→ WHAT YOU SHOULD DO
Return every line below exactly, leaving nothing out.

→ EXTRACTED ENTRIES
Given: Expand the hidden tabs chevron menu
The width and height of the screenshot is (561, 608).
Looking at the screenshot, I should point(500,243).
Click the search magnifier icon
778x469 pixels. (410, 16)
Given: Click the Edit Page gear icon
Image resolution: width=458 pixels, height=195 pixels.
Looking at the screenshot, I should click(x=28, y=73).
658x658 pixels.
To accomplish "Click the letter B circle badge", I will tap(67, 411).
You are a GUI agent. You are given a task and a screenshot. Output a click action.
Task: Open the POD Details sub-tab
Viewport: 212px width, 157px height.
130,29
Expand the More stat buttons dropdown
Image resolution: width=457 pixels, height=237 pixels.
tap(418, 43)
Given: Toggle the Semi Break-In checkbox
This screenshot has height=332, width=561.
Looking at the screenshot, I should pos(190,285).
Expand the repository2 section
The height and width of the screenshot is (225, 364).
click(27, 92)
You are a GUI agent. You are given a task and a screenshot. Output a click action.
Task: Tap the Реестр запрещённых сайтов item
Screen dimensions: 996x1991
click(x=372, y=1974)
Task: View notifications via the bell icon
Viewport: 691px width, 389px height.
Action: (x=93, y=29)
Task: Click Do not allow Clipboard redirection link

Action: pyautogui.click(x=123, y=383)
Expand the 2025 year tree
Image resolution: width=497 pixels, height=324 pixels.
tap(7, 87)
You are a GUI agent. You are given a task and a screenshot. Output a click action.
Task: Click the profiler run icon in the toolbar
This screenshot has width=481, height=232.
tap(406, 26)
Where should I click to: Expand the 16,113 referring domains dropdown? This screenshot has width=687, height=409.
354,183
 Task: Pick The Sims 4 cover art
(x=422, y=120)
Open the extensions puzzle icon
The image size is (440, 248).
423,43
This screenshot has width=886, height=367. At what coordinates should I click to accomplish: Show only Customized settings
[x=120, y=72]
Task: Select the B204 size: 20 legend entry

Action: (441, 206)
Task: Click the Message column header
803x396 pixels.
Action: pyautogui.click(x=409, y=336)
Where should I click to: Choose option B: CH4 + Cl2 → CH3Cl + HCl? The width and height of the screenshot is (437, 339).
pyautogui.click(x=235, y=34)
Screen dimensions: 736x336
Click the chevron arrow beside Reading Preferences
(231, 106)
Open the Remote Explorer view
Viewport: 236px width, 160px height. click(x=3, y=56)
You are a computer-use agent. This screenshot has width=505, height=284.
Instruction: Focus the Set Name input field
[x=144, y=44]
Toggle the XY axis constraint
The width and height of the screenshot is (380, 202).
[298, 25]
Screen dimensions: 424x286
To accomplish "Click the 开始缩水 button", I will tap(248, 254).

→ SOLUTION TO THIS TASK
Given: Expand the hidden tabs chevron menu
The width and height of the screenshot is (561, 608).
Looking at the screenshot, I should point(500,243).
Click the search magnifier icon
778x469 pixels. (410, 16)
Given: Click the Edit Page gear icon
Image resolution: width=458 pixels, height=195 pixels.
Looking at the screenshot, I should click(x=28, y=73).
658x658 pixels.
To accomplish "Click the letter B circle badge", I will tap(67, 411).
You are a GUI agent. You are given a task and a screenshot. Output a click action.
Task: Open the POD Details sub-tab
Viewport: 212px width, 157px height.
130,29
Expand the More stat buttons dropdown
Image resolution: width=457 pixels, height=237 pixels.
tap(418, 43)
Given: Toggle the Semi Break-In checkbox
This screenshot has height=332, width=561.
Looking at the screenshot, I should pos(190,285).
Expand the repository2 section
The height and width of the screenshot is (225, 364).
click(27, 92)
You are a GUI agent. You are given a task and a screenshot. Output a click action.
Task: Tap the Реестр запрещённых сайтов item
Screen dimensions: 996x1991
click(x=372, y=1974)
Task: View notifications via the bell icon
Viewport: 691px width, 389px height.
Action: (x=93, y=29)
Task: Click Do not allow Clipboard redirection link

Action: pyautogui.click(x=123, y=383)
Expand the 2025 year tree
Image resolution: width=497 pixels, height=324 pixels.
tap(7, 87)
You are a GUI agent. You are given a task and a screenshot. Output a click action.
Task: Click the profiler run icon in the toolbar
This screenshot has width=481, height=232.
tap(406, 26)
Where should I click to: Expand the 16,113 referring domains dropdown? This screenshot has width=687, height=409.
354,183
 Task: Pick The Sims 4 cover art
(x=422, y=120)
Open the extensions puzzle icon
The image size is (440, 248).
423,43
This screenshot has width=886, height=367. At what coordinates should I click to accomplish: Show only Customized settings
[x=120, y=72]
Task: Select the B204 size: 20 legend entry

Action: (441, 206)
Task: Click the Message column header
803x396 pixels.
Action: pyautogui.click(x=409, y=336)
Where should I click to: Choose option B: CH4 + Cl2 → CH3Cl + HCl? The width and height of the screenshot is (437, 339).
pyautogui.click(x=235, y=34)
Screen dimensions: 736x336
Click the chevron arrow beside Reading Preferences
(231, 106)
Open the Remote Explorer view
Viewport: 236px width, 160px height. click(x=3, y=56)
You are a computer-use agent. This screenshot has width=505, height=284.
Instruction: Focus the Set Name input field
[x=144, y=44]
Toggle the XY axis constraint
The width and height of the screenshot is (380, 202).
[298, 25]
Screen dimensions: 424x286
To accomplish "Click the 开始缩水 button", I will tap(248, 254).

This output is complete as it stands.